Both the line containing "Alle Cookies akzeptieren (112, 134)" and the line containing "https://bibliographie.schleswig-holstein.de (59, 1625)" belong to the span. Output exactly that span from the listing below, and nothing outside it.

Top of Information supplied

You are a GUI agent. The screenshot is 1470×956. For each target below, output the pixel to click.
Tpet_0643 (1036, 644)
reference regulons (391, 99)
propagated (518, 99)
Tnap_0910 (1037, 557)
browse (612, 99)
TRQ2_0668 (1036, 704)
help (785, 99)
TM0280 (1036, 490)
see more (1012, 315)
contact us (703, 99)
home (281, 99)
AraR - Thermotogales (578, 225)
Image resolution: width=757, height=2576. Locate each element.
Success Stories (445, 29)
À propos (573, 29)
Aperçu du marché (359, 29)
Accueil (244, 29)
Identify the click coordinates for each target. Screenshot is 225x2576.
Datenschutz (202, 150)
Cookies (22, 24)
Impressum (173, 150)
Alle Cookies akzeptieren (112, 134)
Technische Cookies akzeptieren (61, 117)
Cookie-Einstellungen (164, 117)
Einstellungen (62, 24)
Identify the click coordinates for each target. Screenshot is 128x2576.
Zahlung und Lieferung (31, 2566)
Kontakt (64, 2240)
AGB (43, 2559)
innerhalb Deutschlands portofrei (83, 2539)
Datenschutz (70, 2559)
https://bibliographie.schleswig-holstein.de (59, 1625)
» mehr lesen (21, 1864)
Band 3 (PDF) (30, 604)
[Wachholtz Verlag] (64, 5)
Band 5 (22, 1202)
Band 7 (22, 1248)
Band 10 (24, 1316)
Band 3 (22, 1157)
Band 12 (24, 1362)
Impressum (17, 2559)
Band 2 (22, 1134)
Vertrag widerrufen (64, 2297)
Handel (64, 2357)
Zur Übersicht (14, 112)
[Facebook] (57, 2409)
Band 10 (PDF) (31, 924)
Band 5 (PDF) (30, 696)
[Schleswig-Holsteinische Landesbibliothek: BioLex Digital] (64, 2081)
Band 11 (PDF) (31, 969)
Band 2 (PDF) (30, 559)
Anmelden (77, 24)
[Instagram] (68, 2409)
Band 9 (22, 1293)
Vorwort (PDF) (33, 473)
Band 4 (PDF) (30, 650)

Bottom of Information supplied

▶ Result
Alle Cookies akzeptieren (112, 134)
Technische Cookies akzeptieren (61, 117)
Cookie-Einstellungen (164, 117)
Einstellungen (62, 24)
Identify the click coordinates for each target. Screenshot is 128x2576.
Zahlung und Lieferung (31, 2566)
Kontakt (64, 2240)
AGB (43, 2559)
innerhalb Deutschlands portofrei (83, 2539)
Datenschutz (70, 2559)
https://bibliographie.schleswig-holstein.de (59, 1625)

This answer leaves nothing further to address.